Records from a dataset:
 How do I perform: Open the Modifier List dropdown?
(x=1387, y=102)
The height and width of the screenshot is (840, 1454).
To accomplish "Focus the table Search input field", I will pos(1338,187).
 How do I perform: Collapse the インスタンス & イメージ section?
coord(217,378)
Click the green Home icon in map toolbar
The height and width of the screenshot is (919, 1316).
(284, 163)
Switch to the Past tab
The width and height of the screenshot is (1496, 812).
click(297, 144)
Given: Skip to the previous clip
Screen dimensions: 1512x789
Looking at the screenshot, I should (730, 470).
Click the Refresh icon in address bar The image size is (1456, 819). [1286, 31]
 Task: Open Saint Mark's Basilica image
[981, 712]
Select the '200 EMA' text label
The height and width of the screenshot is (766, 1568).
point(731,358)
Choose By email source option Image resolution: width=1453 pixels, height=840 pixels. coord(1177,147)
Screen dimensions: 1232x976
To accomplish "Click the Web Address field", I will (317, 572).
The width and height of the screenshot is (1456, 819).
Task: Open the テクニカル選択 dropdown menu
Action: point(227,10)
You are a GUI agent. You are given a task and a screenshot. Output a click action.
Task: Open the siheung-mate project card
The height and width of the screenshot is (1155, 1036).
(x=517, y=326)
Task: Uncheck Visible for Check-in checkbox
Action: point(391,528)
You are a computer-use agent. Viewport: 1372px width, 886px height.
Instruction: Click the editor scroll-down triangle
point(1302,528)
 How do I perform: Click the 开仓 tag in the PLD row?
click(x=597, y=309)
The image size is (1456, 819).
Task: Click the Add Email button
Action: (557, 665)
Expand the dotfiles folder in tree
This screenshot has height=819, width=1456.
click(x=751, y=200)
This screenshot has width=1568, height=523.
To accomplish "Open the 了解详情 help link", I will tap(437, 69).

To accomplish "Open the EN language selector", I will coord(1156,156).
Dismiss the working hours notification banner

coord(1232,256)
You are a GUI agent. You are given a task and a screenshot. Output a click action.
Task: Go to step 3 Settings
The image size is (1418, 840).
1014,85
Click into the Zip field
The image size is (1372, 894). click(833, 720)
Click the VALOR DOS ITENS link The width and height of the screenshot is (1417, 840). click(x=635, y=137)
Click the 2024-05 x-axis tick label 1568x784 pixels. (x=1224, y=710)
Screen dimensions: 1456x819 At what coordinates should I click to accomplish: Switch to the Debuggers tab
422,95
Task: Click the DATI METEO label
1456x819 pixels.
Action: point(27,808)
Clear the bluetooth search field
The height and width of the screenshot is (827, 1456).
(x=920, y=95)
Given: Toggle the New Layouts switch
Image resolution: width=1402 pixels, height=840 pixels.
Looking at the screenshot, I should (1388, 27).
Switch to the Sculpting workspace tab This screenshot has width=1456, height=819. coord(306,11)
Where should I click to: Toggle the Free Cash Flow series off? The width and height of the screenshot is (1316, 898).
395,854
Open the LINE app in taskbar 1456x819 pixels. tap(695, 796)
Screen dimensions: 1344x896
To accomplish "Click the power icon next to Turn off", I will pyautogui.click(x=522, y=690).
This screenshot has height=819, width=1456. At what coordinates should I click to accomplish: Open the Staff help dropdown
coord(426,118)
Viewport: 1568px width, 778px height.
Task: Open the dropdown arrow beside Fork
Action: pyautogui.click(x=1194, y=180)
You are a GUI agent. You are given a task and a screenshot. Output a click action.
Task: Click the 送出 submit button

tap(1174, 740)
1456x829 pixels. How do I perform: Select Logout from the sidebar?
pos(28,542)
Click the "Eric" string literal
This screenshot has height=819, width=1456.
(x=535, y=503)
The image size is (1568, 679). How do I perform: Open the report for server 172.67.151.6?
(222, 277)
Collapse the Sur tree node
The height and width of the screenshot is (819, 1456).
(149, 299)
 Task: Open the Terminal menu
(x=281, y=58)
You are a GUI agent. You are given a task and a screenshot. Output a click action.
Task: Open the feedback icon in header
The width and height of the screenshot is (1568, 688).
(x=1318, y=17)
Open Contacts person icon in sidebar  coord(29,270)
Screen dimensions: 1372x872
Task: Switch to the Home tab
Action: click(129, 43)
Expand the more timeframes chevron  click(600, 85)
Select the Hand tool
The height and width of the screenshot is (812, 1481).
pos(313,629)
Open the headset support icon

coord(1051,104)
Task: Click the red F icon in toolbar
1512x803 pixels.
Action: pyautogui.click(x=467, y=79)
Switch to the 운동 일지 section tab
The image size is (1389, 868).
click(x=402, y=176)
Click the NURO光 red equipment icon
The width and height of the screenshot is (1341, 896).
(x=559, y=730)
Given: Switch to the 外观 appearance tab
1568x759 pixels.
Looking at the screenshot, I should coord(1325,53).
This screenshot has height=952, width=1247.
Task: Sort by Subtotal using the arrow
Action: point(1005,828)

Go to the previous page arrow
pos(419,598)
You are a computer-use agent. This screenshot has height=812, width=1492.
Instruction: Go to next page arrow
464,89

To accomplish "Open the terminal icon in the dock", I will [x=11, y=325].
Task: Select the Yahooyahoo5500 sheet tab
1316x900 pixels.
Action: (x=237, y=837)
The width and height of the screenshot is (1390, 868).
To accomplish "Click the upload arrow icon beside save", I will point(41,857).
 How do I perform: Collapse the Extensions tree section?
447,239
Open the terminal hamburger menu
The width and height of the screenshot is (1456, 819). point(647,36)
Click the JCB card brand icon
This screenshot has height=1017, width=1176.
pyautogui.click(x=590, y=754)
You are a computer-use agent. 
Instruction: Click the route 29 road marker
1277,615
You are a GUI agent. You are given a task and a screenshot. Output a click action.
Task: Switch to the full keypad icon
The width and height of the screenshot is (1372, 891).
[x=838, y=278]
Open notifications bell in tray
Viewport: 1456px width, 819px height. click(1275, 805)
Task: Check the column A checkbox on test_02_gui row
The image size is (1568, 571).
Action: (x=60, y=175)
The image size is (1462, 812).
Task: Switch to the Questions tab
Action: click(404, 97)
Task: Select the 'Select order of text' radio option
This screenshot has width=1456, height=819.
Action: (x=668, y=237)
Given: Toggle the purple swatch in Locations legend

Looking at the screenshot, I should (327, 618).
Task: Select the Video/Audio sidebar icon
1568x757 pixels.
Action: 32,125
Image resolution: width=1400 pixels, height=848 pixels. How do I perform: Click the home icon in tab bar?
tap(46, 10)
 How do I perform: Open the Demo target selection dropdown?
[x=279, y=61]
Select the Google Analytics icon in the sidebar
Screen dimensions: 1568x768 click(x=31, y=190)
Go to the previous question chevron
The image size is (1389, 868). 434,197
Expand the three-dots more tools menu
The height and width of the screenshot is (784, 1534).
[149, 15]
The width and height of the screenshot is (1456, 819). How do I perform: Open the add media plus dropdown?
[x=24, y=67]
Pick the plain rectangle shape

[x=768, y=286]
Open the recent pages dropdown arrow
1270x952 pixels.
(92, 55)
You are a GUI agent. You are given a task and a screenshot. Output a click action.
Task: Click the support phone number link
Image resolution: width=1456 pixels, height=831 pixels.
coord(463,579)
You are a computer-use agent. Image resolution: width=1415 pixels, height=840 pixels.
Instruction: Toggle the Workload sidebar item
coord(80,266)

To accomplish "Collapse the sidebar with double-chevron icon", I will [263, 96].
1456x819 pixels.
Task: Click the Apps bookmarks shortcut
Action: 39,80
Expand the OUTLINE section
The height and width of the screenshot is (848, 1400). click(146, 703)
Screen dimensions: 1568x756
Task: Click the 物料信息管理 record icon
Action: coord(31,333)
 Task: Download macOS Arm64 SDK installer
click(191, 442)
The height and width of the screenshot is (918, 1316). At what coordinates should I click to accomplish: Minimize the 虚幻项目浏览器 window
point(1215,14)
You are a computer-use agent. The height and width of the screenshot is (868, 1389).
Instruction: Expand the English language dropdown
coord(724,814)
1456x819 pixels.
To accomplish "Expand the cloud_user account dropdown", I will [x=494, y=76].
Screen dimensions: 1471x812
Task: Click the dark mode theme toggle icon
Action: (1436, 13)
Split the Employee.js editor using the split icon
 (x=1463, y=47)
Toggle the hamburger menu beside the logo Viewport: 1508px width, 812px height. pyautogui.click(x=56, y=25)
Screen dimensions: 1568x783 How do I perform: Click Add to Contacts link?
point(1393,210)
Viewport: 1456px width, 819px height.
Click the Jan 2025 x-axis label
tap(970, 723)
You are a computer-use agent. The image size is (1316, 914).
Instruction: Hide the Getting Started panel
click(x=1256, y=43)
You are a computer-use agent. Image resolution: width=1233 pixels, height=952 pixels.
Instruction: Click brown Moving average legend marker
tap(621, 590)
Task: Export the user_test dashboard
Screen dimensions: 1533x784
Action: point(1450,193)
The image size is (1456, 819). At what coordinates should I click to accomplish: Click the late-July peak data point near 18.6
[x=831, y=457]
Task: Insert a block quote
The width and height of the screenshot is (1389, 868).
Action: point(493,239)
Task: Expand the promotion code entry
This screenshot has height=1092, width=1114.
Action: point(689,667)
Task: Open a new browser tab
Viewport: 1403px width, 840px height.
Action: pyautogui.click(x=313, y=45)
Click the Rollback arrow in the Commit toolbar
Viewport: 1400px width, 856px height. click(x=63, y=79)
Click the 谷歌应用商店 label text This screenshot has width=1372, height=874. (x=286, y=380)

Required work
Locate the word "more" in the entries, and copy every line where it is found.

Solution to this problem
Expand the more timeframes chevron  click(600, 85)
Expand the three-dots more tools menu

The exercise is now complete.